Clara Dutton Noyes was born in Port Deposit, Maryland, one of the ten children of Enoch Noyes and Laura Lay Banning Noyes. Her father had been a colonel with the 26th Connecticut Volunteers in the American Civil War. She graduated from nurses' training at Johns Hopkins School of Nursing in 1896.

Career

During World War I and after, Clara Noyes was director of the American Red Cross's Bureau of Nursing, responsible for recruiting, assigning, and organizing nurses for assignments overseas in war zones and epidemics, and in the United States during natural disasters and other emergencies. She lectured and wrote on matters of public health, disaster relief, and nursing education. In 1920 she went to inspect Red Cross project sites in the Balkans, Greece, Czechoslovakia and Poland.
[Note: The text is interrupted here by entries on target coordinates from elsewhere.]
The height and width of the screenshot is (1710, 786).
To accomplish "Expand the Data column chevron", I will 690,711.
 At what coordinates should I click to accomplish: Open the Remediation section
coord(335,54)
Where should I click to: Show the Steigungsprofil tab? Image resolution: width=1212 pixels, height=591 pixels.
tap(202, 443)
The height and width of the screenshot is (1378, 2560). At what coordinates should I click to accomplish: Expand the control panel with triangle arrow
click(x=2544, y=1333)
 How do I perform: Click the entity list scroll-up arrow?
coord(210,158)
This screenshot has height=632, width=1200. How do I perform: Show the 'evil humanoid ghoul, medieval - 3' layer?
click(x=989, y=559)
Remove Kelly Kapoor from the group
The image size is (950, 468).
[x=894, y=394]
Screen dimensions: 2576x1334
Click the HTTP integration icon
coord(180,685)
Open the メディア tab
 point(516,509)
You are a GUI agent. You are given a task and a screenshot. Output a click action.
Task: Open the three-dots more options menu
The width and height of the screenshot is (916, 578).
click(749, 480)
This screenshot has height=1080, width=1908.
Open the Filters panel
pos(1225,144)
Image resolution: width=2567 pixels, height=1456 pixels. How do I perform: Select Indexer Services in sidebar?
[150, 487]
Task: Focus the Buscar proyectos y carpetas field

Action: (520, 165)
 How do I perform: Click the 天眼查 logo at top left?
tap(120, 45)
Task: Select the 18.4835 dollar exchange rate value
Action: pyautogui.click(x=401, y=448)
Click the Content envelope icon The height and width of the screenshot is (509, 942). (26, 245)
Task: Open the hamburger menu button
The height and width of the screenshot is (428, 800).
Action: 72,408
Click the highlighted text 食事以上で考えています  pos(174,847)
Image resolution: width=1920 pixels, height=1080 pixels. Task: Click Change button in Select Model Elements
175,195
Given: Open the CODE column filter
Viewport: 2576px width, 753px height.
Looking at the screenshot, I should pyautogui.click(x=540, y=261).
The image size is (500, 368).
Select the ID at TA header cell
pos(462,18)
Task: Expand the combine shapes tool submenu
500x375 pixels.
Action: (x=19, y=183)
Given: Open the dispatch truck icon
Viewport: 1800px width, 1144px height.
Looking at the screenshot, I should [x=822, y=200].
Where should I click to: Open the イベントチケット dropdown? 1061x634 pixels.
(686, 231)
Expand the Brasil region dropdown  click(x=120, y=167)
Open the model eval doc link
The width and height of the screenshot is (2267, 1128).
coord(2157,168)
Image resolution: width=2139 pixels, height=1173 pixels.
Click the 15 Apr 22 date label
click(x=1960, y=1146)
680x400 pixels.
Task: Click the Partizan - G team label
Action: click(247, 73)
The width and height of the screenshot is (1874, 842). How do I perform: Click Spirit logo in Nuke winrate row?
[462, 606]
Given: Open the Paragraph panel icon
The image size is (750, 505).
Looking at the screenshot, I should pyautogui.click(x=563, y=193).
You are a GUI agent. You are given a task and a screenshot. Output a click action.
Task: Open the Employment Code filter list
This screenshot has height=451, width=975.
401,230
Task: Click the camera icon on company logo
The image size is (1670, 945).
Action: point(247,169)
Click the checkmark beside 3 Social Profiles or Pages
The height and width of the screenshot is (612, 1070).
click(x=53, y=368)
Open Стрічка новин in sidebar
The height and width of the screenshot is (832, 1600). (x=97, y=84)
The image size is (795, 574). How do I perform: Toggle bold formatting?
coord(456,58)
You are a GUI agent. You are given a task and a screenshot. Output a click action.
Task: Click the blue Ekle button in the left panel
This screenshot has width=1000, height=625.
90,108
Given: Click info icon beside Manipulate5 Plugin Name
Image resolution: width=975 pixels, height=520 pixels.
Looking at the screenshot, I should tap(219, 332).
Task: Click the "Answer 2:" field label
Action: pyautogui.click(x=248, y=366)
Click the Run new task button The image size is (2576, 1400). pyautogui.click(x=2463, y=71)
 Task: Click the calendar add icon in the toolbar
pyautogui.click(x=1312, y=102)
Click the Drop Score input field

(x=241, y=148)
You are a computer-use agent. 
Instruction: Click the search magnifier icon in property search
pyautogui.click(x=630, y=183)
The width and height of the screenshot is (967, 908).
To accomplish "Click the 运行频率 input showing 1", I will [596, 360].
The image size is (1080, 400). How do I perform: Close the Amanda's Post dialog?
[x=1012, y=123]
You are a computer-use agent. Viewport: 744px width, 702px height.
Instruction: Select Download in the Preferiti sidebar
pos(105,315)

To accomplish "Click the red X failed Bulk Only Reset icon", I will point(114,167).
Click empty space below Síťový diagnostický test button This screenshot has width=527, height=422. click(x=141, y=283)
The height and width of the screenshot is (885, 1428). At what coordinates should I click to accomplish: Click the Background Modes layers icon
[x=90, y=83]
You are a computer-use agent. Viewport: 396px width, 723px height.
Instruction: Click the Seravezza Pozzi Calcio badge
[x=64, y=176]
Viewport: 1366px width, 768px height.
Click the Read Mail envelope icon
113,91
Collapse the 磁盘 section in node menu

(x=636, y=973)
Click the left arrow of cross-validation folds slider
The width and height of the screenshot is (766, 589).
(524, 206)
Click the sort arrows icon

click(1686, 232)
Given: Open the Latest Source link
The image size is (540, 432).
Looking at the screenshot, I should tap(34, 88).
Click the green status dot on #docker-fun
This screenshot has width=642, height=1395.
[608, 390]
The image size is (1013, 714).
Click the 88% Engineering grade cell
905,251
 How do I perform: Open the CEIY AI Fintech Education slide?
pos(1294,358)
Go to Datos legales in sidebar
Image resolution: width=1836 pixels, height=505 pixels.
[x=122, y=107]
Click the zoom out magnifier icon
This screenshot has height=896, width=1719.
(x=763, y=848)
From 1918 to 1922 she was president of the American Nurses Association, and of the National Graduate Nurses Association. She also served a term as president of the National League of Nursing Education. She helped establish the Bureau of Nursing Information. In 1933, she was awarded the Saunders Medal by the National League of Nursing Education, for her many years of service to her profession.

Clara Noyes wrote about "The Midwifery Problem" in an article with that title in 1912. She advocated for education, certification, and supervision. She proposed a School of Midwifery modeled on schools of nursing, and she started a program for midwives while she was a nurse supervisor at Bellevue Hospital.

Later life and legacy

Clara Dutton Noyes died in 1936, after a heart attack while driving in Washington D. C., aged 66 years. In 1998 she was inducted into the American Nurses Association Hall of Fame.